Adjusted Odds of Opioid Prescription and Comorbidities and Concurrent Medication Use Associated with Contraindications for NSAIDs
Having kidney disease was associated with a three-percentage-point higher probability of receiving an opioid prescription during the primary care visit for low back pain, compared to patients with no kidney disease, after controlling for previous opioid use and other covariates (Model 1, marginal effect [ME]: 3%; 95% CI: 1%, 4%) (Table 3). This translates to 75% greater predicted probability (PP) of receiving an opioid prescription comparing individuals with kidney disease and individuals without kidney disease (7% vs. 4%). The same positive association and similar magnitude held for those who were opioid naïve (Model 2, ME: 2%, 95%CI: 1%, 4%).
Having long-term or concurrent anticoagulant/antiplatelet prescription was associated with a two-percentage-point higher probability of receiving an opioid prescription during the visit, compared to patients with no such medication use, all else equal (Model 1, ME: 2%, 95% CI: 1%, 3%). This translates to a 50% higher probability of receiving an opioid prescription between those with long-term or concurrent anticoagulant/antiplatelet use versus those without this type of medication use (6% vs. 4%). We found a similar positive association and magnitude for patients who had no prior opioid use 45 days to the visit and those with intermittent opioid use. Among intermittent and long-term users, we did not find an association between kidney disease and receipt of an opioid prescription.
Adjusted Odds of Opioid Prescription and Comorbidities and Medication Use Associated with Relative Contraindications for Opioids
Having a substance use disorder diagnosis was associated with a one-percentage-point increase in receipt of an opioid prescription at the office visit in the full sample after controlling for previous opioid use (Model 1, ME: 1%, 95% CI: 0%, 3%) and a two-percentage-point increase in the opioid naïve model (Model 2, ME: 2%, 95% CI: 1%, 3%).

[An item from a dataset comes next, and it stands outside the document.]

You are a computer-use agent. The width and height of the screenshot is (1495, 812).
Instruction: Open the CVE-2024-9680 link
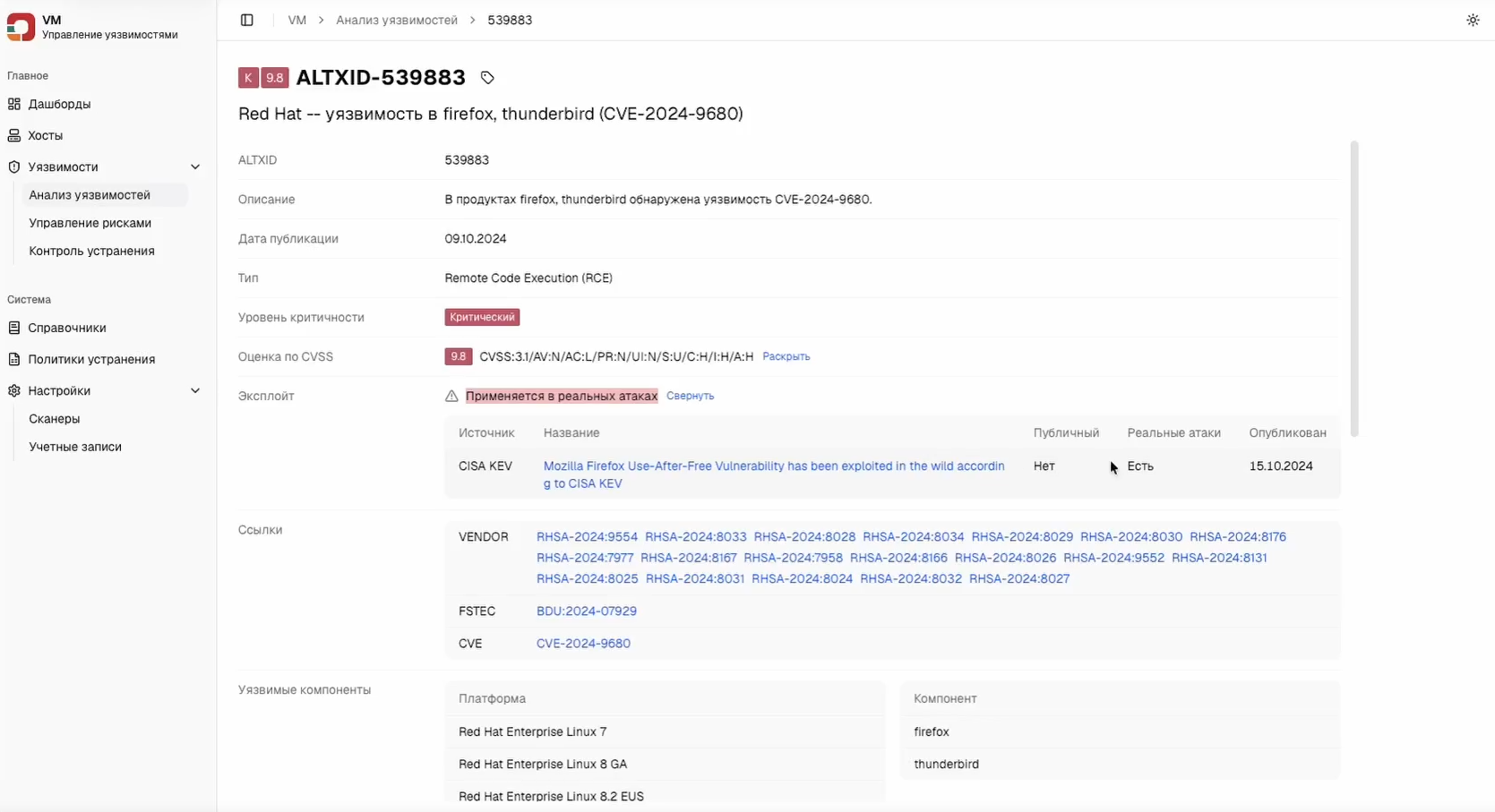click(583, 643)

The probability of being co-prescribed a benzodiazepine was positively associated with receiving an opioid prescription during the visit across nearly all models (Model 1, ME: 7%, 95% CI: 5%, 9%. This translates to a 175% greater probability of receiving an opioid prescription between those with a concurrent benzodiazepine prescription versus those without (11% PP vs. 4.0% PP). We had similar findings among patients with no opioid use 45 days prior to the office visit (Model 2, ME: 6%, 95% CI: 4%, 8%) and previous long-term use (Model 4, ME: 10%, 95% CI: 14%, 53%).
Interestingly, we found bipolar disorder was associated with a higher predicted probability of receipt of an opioid prescription among patients with intermittent opioid use (Model 3: ME: 15%, 95% CI: 0%-30%) but a significantly lower probability of receipt among patients with long-term opioid use (Model 4: ME: -15%, 95% CI: -25%- -5%).